Gender and literature has always been very interesting to me just as religion and literature has been.

Let me take your memory back a couple weeks when we were discussing The Yellow Wallpaper. Remember how many of the females in the class discussed postpartum depression, but many of the males talked about the husband or in my case, the religious symbolism.

It is interesting that specific gender interpretations are based on how something relates to that person. Take a part of the male culture, for example, and think about how they interpret a piece of literature. Usually we think about things that are familiar to us. This may be technology, science, fantasy, or common symbolism. On the other hand, a female may look towards nature, fashion, the perception of the female character, or simply female actions. I am not saying that one gender is better than another, but only that the male and female cultures are different when it comes to interpreting a text.
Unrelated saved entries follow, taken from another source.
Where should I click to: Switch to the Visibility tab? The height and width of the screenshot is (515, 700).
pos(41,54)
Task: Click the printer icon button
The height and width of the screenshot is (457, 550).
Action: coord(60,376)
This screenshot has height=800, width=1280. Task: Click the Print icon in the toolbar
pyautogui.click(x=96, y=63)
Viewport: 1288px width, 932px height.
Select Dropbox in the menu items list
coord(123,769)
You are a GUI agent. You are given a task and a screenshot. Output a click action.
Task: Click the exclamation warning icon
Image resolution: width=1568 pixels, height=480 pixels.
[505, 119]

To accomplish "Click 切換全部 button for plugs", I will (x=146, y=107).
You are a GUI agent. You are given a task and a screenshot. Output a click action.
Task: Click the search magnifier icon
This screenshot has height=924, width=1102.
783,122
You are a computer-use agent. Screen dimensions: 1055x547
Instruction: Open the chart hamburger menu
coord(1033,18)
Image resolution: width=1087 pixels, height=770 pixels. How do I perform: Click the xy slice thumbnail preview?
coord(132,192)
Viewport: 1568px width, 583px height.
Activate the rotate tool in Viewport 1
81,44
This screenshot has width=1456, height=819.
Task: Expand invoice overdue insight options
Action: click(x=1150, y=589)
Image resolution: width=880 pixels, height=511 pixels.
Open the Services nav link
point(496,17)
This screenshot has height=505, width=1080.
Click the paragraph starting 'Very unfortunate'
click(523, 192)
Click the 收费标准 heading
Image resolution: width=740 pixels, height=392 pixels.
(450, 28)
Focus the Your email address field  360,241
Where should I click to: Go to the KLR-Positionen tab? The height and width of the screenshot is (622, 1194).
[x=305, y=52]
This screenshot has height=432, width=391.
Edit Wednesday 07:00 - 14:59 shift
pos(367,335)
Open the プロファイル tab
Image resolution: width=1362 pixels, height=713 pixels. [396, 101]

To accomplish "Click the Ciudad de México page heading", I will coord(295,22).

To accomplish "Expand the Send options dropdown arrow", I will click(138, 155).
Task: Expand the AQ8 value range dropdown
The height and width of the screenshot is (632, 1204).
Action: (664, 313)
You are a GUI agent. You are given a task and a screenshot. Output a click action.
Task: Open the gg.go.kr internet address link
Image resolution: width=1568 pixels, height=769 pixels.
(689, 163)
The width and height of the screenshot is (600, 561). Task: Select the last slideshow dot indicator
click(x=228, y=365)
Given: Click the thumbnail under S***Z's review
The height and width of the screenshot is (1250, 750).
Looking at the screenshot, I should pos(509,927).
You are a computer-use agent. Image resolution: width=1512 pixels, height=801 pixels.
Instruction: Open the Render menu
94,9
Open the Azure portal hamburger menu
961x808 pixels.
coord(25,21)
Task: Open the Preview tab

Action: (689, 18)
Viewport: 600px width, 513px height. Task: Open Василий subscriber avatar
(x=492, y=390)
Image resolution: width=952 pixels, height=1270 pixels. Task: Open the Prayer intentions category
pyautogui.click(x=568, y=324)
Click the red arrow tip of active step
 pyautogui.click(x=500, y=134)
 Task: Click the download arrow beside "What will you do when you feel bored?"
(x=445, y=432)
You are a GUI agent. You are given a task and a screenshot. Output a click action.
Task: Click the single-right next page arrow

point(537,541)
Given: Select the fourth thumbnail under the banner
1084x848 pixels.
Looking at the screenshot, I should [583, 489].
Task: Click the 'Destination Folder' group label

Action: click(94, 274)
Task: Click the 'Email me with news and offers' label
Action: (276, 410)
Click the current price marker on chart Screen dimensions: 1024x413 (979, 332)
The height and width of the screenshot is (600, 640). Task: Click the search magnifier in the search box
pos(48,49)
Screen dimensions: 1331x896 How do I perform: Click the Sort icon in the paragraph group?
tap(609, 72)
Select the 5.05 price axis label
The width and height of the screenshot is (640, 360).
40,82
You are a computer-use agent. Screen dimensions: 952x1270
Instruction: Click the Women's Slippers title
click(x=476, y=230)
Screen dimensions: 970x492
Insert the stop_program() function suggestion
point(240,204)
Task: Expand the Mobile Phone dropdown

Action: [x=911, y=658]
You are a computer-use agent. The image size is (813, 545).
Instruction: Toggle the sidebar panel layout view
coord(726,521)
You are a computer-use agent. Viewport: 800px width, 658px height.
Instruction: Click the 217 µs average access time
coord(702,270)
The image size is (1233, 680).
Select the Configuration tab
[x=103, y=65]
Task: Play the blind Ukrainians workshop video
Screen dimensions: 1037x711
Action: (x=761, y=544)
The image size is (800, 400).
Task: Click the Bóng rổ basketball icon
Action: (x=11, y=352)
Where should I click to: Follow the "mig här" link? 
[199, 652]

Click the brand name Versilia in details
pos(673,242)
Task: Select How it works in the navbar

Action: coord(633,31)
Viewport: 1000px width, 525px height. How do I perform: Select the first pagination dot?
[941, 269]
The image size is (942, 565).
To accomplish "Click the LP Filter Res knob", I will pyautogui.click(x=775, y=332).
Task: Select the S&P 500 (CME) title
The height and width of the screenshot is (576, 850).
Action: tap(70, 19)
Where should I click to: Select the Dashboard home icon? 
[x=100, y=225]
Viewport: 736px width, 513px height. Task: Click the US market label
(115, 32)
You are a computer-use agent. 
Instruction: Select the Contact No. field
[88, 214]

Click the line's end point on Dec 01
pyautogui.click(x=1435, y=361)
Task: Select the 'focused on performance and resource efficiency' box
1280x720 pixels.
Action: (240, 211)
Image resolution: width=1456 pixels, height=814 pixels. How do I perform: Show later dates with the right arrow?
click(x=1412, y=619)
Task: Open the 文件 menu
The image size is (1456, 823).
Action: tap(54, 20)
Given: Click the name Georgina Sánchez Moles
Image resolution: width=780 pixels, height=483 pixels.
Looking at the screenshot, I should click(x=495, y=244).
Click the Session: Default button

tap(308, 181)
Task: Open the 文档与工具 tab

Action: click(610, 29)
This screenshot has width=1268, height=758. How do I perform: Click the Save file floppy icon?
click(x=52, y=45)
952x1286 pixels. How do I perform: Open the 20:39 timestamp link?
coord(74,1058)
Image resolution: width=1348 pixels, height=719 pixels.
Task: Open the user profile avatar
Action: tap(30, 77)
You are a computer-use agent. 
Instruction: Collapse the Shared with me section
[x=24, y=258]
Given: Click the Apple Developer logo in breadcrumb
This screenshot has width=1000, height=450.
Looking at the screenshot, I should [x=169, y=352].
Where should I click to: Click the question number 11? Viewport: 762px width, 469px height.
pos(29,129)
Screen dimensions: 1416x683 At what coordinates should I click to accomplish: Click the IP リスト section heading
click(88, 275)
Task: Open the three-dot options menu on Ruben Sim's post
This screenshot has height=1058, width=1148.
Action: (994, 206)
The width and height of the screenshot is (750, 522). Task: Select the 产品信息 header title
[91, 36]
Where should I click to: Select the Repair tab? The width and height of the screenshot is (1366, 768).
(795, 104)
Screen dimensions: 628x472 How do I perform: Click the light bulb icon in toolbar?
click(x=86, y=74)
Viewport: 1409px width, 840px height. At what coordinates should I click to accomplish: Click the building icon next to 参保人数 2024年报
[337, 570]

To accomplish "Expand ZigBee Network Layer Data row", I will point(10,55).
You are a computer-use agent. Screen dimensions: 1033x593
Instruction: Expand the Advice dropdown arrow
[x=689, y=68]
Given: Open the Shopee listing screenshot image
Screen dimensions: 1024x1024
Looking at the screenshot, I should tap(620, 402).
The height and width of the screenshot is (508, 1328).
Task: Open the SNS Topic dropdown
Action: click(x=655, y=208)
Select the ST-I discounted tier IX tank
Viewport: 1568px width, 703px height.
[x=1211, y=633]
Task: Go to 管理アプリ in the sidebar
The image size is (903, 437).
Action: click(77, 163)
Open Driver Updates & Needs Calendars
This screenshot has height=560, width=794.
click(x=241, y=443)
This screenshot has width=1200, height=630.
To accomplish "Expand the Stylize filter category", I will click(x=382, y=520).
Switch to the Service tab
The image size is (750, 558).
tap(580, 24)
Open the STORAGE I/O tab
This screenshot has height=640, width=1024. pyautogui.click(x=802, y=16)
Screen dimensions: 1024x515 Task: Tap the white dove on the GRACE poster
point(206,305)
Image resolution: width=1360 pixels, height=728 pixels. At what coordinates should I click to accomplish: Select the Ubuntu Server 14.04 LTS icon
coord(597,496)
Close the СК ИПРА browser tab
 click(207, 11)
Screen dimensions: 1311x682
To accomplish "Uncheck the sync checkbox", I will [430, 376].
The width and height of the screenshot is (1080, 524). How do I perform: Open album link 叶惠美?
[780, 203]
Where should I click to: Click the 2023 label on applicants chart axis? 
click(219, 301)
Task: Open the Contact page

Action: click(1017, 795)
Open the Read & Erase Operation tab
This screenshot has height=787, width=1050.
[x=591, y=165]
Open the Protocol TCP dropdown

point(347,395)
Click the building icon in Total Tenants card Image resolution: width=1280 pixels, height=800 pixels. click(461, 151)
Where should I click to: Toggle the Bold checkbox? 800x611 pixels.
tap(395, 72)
Moreover, does a text provide a gender bias reading or is that implanted in the text when the author writes a piece of literature?

It is interesting that Kolodny mentions how Perkins and Glaspell's stories are similar in how the male and female characters notate parts of a scene or event. An example would be seen within the quote that I chose above.

Here are a couple questions that I will leave you with.

Does a text have gender related scenarios in order to attract or conform to specific people/genders?

Also, does the reader’s critical lens lend a hand to why male and female genders look for specific literary devices or is it due to the fast-pace movement of today’s 21st century society and how they portray males and females?

Dr. Karen Droisen mentions gender roles in Glaspell and Perkin's stories. About three short paragraphs from the top of the page she mentions these two authors and gender.

Click here for the course web page devoted to Kolodny.

8 Comments

Derek, as usual, you ask some thought-provoking questions. And I definitely think that gender does shape how we perceive the world. And I certainly think that many texts are aimed at either males or females or at least deal with issues that are particularly interesting to that gender.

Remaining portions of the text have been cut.